• _PROMPT_:
From the line containing "The width and" to the end of the listing, copy each line exactly and leave out all others.

[[ SUPPLIED ENTRIES, beginning ]]

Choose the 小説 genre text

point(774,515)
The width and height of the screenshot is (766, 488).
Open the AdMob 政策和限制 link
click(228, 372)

[[ SUPPLIED ENTRIES, end ]]

• _EXERCISE ANSWER_:
The width and height of the screenshot is (766, 488).
Open the AdMob 政策和限制 link
click(228, 372)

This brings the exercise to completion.